There are always some downsides to this formula, as the new Blade 16 ranges in price from $2,399 to $4,499 as tested here in a high-end configuration and yet lags behind some cheaper competitors where performance is concerned. It’s that awkward balance of performance, price, and design that sees the Blade 16 struggle with value. Those who want the most performance can get it from something like the Lenovo Legion Pro 7i 16 Gen 10 instead. But where slimness, weight, and battery life for a gaming laptop are concerned, this new Blade 16 still has something to offer.
Razer Blade 16 2025: Specs and features
Model number: RZ09-05289EN9-R3U1
CPU: AMD Ryzen AI 9 HX 370
Memory: 32GB LPDDR5
Graphics/GPU: Nvidia RTX 5090 (175-watt TGP)

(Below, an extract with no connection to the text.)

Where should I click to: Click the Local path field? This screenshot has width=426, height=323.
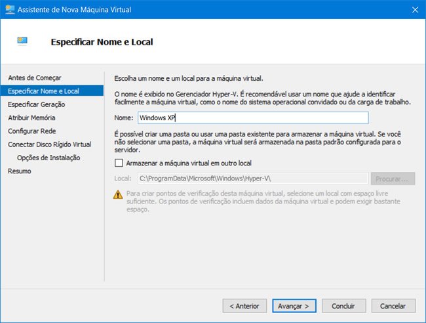252,179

Display: 16-inch 2560×1600 240Hz OLED
Storage: 2TB PCIe Gen4 SSD
Webcam: 1080p + IR
Connectivity: 2x USB 4 with DisplayPort 1.4 (from iGPU only) and 100W PD input, 3x USB-A 3.2 Gen 2, 1x HDMI 2.1, 1x SDcard reader, 1x 3.5mm combo audio
Networking: WiFi 7, Bluetooth 5.4
Biometrics: Windows Hello facial recognition
Battery capacity: 90 watt-hours
Dimensions: 13.98 x 9.86 x 0.69 inches
Weight: 4.65 pounds
MSRP: $4,499 as-tested ($2,399 base)
At the time of testing, the 2025 Razer Blade 16 started out at $2,799 to get you a configuration with an AMD Ryzen AI 9 365 CPU, 32GB of memory, 1TB of storage, and an RTX 5070 8GB GPU. Since then, Razer introduced an even lower configuration for $2,399 that drops to an RTX 5060 and 16GB of memory.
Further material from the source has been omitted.